* INPUT RECORDS
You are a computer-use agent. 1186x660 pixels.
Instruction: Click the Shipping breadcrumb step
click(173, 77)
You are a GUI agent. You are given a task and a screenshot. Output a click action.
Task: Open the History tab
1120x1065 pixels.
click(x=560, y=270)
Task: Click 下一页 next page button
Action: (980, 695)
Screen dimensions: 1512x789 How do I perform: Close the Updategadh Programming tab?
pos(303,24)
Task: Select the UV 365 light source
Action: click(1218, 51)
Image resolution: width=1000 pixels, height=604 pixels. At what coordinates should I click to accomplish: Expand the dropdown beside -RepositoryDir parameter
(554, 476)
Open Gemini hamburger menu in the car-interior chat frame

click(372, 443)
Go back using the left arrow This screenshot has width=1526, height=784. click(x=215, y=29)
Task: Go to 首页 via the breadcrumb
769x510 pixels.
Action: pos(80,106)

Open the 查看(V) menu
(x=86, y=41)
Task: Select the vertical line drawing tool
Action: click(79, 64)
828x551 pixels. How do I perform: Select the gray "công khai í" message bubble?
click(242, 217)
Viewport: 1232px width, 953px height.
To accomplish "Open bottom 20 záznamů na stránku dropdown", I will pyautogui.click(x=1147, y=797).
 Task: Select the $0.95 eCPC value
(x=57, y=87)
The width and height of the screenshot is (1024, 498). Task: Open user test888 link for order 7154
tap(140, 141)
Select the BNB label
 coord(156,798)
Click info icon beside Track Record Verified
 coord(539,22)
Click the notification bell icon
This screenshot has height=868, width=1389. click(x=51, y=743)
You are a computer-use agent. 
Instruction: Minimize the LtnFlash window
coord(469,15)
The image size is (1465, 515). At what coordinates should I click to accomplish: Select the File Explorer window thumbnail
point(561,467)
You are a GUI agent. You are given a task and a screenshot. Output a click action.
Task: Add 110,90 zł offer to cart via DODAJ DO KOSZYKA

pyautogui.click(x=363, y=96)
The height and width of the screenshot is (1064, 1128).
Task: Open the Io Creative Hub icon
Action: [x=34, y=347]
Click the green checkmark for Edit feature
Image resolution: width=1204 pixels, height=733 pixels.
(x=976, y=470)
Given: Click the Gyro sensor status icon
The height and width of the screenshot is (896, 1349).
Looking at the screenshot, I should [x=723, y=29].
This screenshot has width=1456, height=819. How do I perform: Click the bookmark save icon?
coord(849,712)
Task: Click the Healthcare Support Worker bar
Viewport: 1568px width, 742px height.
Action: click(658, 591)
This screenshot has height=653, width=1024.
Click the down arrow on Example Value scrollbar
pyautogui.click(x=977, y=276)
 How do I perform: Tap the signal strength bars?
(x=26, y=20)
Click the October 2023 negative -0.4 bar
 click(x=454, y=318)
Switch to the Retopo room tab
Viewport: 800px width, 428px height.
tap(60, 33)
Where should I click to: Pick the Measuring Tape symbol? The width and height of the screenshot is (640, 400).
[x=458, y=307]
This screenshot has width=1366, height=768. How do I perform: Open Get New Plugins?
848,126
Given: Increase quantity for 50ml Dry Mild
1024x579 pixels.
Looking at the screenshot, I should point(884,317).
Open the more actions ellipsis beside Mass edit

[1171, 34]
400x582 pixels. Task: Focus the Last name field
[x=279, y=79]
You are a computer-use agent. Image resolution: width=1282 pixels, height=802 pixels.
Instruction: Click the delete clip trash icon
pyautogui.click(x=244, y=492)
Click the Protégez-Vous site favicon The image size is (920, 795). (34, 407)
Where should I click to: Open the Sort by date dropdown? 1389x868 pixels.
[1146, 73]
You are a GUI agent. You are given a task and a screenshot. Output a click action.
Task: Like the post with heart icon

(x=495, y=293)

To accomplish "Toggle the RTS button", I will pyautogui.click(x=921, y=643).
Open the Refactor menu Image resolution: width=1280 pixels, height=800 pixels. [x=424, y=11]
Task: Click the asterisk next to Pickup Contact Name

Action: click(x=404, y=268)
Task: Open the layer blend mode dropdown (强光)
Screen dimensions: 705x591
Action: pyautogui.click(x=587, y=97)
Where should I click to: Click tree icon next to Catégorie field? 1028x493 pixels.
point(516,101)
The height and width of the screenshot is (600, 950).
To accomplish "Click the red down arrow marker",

* ACTIVITY
Word for word, transcribe all of the records.

* ANSWER TO THIS TASK
You are a computer-use agent. 1186x660 pixels.
Instruction: Click the Shipping breadcrumb step
click(173, 77)
You are a GUI agent. You are given a task and a screenshot. Output a click action.
Task: Open the History tab
1120x1065 pixels.
click(x=560, y=270)
Task: Click 下一页 next page button
Action: (980, 695)
Screen dimensions: 1512x789 How do I perform: Close the Updategadh Programming tab?
pos(303,24)
Task: Select the UV 365 light source
Action: click(1218, 51)
Image resolution: width=1000 pixels, height=604 pixels. At what coordinates should I click to accomplish: Expand the dropdown beside -RepositoryDir parameter
(554, 476)
Open Gemini hamburger menu in the car-interior chat frame

click(372, 443)
Go back using the left arrow This screenshot has width=1526, height=784. click(x=215, y=29)
Task: Go to 首页 via the breadcrumb
769x510 pixels.
Action: pos(80,106)

Open the 查看(V) menu
(x=86, y=41)
Task: Select the vertical line drawing tool
Action: click(79, 64)
828x551 pixels. How do I perform: Select the gray "công khai í" message bubble?
click(242, 217)
Viewport: 1232px width, 953px height.
To accomplish "Open bottom 20 záznamů na stránku dropdown", I will pyautogui.click(x=1147, y=797).
 Task: Select the $0.95 eCPC value
(x=57, y=87)
The width and height of the screenshot is (1024, 498). Task: Open user test888 link for order 7154
tap(140, 141)
Select the BNB label
 coord(156,798)
Click info icon beside Track Record Verified
 coord(539,22)
Click the notification bell icon
This screenshot has height=868, width=1389. click(x=51, y=743)
You are a computer-use agent. 
Instruction: Minimize the LtnFlash window
coord(469,15)
The image size is (1465, 515). At what coordinates should I click to accomplish: Select the File Explorer window thumbnail
point(561,467)
You are a GUI agent. You are given a task and a screenshot. Output a click action.
Task: Add 110,90 zł offer to cart via DODAJ DO KOSZYKA

pyautogui.click(x=363, y=96)
The height and width of the screenshot is (1064, 1128).
Task: Open the Io Creative Hub icon
Action: [x=34, y=347]
Click the green checkmark for Edit feature
Image resolution: width=1204 pixels, height=733 pixels.
(x=976, y=470)
Given: Click the Gyro sensor status icon
The height and width of the screenshot is (896, 1349).
Looking at the screenshot, I should [x=723, y=29].
This screenshot has width=1456, height=819. How do I perform: Click the bookmark save icon?
coord(849,712)
Task: Click the Healthcare Support Worker bar
Viewport: 1568px width, 742px height.
Action: click(658, 591)
This screenshot has height=653, width=1024.
Click the down arrow on Example Value scrollbar
pyautogui.click(x=977, y=276)
 How do I perform: Tap the signal strength bars?
(x=26, y=20)
Click the October 2023 negative -0.4 bar
 click(x=454, y=318)
Switch to the Retopo room tab
Viewport: 800px width, 428px height.
tap(60, 33)
Where should I click to: Pick the Measuring Tape symbol? The width and height of the screenshot is (640, 400).
[x=458, y=307]
This screenshot has width=1366, height=768. How do I perform: Open Get New Plugins?
848,126
Given: Increase quantity for 50ml Dry Mild
1024x579 pixels.
Looking at the screenshot, I should point(884,317).
Open the more actions ellipsis beside Mass edit

[1171, 34]
400x582 pixels. Task: Focus the Last name field
[x=279, y=79]
You are a computer-use agent. Image resolution: width=1282 pixels, height=802 pixels.
Instruction: Click the delete clip trash icon
pyautogui.click(x=244, y=492)
Click the Protégez-Vous site favicon The image size is (920, 795). (34, 407)
Where should I click to: Open the Sort by date dropdown? 1389x868 pixels.
[1146, 73]
You are a GUI agent. You are given a task and a screenshot. Output a click action.
Task: Like the post with heart icon

(x=495, y=293)

To accomplish "Toggle the RTS button", I will pyautogui.click(x=921, y=643).
Open the Refactor menu Image resolution: width=1280 pixels, height=800 pixels. [x=424, y=11]
Task: Click the asterisk next to Pickup Contact Name

Action: click(x=404, y=268)
Task: Open the layer blend mode dropdown (强光)
Screen dimensions: 705x591
Action: pyautogui.click(x=587, y=97)
Where should I click to: Click tree icon next to Catégorie field? 1028x493 pixels.
point(516,101)
The height and width of the screenshot is (600, 950).
To accomplish "Click the red down arrow marker",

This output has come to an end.